◆ **Passage provided**
The population at the time of the 1841 census was 11,008.
Later in the 19th century, the town became an important centre for railway manufacturing. An early railway works was the Hopetown Carriage Works, which supplied carriages and locomotives to the Stockton and Darlington Railway. The engineering firm of William and Alfred Kitching also manufactured locomotives there around this time. The town eventually developed three significant railway works:
  • The largest of these was the main line Darlington Works; its main factory, the North Road Shops, opened in 1863 and remained in operation until 1966.
  • Robert Stephenson & Co., moved to Darlington from Newcastle upon Tyne in 1902. It was renamed Robert Stephensons & Hawthorns in 1937, was absorbed by English Electric around 1960 and had closed by 1964.
  • Faverdale Wagon Works was established in 1923 and closed in 1962; in the 1950s, it was a UK pioneer in applying mass-production techniques to the manufacture of railway goods wagons.

    Quakers and the Echo

During the 19th century, Darlington Quaker families such as those of Pease and Backhouse emerged as major employers and philanthropists. Industrialist Joseph Pease gave Darlington its landmark clock tower in 1864. The clock face was crafted by T. Cooke & Sons of York, and bells cast by John Warner & Sons of nearby Norton-on-Tees. The bells are sisters to Big Ben.
Darlington Mechanics Institute was opened in 1854 by Elizabeth Pease Nichol, who had donated towards its cost. In 1853, South Park was laid out, over, with financial support from the Backhouse family.
Architect Alfred Waterhouse, famous for work including London's Natural History Museum and Manchester Town Hall, designed Darlington's Grade II listed Old Town Hall and Market Hall, Darlington in 1860. Four years later he contributed Backhouse's Bank building that is, as of 2022, a branch of Barclays bank.
During the period, George Gordon Hoskins was responsible for much of the town's architecture, designing buildings such as The King's Head Hotel.
Darlington Free Library, a Grade II listed building in Crown Street, was built for £10,000 by Edward Pease. His daughter, Lady Lymington, opened the building on 23 October 1885 and presented it to the town council who agreed to operate it in perpetuity., it contains a library and "centre for local studies".

◆ **What you will do**
Answer these questions using the passage on Darlington's history:
(a) In what year did the North Road Shops open, and until what year did they operate?
(b) Who gave Darlington its clock tower, and in what year?
(c) Who opened Darlington Free Library, and on what date?

Records of locating words and elements

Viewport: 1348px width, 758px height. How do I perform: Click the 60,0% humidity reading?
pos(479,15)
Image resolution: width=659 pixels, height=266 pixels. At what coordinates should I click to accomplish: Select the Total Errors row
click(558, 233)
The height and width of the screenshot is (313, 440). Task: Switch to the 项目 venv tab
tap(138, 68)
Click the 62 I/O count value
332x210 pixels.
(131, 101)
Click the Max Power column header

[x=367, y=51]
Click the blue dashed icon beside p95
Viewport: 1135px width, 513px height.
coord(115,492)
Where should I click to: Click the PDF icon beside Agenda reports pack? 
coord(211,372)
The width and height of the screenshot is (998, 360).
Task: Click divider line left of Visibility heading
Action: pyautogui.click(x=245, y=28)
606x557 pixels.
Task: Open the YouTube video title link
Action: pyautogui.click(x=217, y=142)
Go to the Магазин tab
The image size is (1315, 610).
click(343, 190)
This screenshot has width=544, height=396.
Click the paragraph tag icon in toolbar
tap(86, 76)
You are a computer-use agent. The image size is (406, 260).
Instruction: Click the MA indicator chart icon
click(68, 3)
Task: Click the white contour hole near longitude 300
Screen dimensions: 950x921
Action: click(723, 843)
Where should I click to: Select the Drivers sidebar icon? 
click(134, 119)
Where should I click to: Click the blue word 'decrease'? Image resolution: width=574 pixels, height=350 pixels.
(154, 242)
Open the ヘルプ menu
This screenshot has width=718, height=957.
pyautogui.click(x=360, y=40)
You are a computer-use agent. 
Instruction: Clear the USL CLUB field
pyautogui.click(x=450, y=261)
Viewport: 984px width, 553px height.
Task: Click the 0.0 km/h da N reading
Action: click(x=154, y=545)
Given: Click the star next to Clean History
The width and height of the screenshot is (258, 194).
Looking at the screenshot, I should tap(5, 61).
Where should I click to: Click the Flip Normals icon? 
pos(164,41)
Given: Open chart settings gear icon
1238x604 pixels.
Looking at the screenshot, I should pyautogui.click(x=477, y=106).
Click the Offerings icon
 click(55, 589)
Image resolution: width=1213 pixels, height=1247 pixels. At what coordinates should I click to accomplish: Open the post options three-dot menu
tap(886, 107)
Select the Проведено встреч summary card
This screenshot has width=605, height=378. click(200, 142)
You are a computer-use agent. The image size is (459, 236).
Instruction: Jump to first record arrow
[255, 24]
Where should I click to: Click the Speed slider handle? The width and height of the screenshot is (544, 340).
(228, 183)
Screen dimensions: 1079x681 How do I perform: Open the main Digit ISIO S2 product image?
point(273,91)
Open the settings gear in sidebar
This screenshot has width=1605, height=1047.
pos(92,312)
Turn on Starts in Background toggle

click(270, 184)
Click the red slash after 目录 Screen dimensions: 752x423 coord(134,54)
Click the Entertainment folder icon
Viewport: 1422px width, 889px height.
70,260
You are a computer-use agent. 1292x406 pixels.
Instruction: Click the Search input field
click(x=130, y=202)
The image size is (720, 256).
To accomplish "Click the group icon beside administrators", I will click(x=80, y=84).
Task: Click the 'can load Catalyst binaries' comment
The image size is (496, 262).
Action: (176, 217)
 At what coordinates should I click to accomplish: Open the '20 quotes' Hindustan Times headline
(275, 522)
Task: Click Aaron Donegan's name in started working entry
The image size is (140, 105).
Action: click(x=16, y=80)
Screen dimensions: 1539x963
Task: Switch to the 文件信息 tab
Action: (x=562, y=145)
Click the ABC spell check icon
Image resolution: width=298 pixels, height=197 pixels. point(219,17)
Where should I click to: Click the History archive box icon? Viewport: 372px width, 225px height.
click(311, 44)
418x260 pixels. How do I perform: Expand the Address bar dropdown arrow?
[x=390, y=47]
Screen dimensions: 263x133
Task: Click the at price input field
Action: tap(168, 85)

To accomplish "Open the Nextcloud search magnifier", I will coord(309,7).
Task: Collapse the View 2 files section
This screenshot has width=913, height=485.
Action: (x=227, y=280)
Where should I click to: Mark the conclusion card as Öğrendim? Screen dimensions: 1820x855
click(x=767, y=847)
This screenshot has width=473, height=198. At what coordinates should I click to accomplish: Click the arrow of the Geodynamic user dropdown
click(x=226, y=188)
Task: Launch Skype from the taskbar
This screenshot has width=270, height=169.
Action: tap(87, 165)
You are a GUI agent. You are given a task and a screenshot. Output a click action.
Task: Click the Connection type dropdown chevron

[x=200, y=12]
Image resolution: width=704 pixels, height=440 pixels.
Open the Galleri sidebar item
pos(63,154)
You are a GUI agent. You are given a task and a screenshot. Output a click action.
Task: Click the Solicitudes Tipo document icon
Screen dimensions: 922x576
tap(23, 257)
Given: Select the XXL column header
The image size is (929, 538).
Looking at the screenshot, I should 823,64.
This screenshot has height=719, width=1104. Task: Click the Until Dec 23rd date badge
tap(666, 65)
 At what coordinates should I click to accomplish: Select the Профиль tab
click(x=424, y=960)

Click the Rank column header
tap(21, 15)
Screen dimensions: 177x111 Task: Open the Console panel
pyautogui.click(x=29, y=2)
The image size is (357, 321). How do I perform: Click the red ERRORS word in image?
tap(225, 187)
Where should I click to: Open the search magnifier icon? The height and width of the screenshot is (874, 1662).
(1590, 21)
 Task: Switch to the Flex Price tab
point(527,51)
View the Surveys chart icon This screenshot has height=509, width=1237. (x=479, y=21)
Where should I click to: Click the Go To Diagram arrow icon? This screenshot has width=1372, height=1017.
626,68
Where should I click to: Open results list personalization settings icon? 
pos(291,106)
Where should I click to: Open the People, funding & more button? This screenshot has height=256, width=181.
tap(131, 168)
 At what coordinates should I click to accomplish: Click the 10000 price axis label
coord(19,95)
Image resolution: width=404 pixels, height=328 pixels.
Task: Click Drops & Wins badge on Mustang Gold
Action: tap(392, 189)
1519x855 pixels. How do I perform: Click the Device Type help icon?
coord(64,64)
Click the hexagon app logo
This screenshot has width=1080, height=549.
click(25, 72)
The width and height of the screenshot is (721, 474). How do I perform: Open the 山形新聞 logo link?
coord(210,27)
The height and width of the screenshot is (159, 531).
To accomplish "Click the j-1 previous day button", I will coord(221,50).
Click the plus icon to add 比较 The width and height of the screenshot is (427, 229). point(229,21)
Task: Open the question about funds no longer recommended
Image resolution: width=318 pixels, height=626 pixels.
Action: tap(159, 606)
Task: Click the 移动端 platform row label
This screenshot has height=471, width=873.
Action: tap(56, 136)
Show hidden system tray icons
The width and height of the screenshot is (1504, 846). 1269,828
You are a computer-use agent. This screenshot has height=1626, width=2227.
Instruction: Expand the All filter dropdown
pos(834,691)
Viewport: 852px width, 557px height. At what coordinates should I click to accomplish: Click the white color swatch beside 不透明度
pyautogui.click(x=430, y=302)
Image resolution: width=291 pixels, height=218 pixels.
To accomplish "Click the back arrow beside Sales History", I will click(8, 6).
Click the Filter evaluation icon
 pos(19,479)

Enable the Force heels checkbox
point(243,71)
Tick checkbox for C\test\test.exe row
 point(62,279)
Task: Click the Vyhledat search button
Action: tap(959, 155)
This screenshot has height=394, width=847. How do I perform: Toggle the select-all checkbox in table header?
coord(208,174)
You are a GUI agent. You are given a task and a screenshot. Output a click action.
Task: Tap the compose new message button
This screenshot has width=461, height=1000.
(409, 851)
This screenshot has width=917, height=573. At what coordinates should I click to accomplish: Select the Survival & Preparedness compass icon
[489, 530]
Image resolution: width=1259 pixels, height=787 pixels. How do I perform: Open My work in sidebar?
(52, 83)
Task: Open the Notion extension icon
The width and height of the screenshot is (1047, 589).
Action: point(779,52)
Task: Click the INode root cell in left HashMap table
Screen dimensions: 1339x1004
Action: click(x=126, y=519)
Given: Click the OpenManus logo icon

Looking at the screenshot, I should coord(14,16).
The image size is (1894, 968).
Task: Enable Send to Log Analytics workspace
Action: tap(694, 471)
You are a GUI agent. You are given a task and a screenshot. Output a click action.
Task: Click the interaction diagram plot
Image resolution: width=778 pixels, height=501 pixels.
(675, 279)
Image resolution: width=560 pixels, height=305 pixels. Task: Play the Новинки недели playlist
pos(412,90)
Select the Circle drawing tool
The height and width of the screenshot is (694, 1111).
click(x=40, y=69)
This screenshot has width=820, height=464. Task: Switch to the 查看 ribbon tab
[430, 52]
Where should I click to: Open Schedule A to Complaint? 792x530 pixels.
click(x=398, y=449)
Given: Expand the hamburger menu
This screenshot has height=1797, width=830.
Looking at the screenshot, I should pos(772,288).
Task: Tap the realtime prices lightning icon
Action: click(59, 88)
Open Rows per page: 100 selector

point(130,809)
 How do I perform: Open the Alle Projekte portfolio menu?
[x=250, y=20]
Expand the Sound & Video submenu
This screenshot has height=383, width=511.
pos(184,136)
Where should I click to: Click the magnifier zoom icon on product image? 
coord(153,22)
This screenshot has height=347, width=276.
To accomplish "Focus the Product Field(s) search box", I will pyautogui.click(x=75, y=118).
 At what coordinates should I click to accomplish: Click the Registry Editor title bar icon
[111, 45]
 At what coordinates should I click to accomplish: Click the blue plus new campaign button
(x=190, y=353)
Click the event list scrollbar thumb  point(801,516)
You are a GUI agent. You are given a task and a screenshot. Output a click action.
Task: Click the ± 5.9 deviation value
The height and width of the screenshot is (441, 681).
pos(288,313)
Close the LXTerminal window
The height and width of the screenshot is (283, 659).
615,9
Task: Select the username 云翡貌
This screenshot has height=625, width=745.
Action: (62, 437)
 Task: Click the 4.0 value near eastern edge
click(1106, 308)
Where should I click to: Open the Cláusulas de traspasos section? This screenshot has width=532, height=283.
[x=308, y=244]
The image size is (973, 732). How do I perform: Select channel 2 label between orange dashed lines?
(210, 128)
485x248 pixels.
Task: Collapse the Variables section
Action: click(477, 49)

◆ **Task answer**
(a) They opened in 1863 and operated until 1966.
(b) Joseph Pease gave it in 1864.
(c) Lady Lymington opened it on 23 October 1885.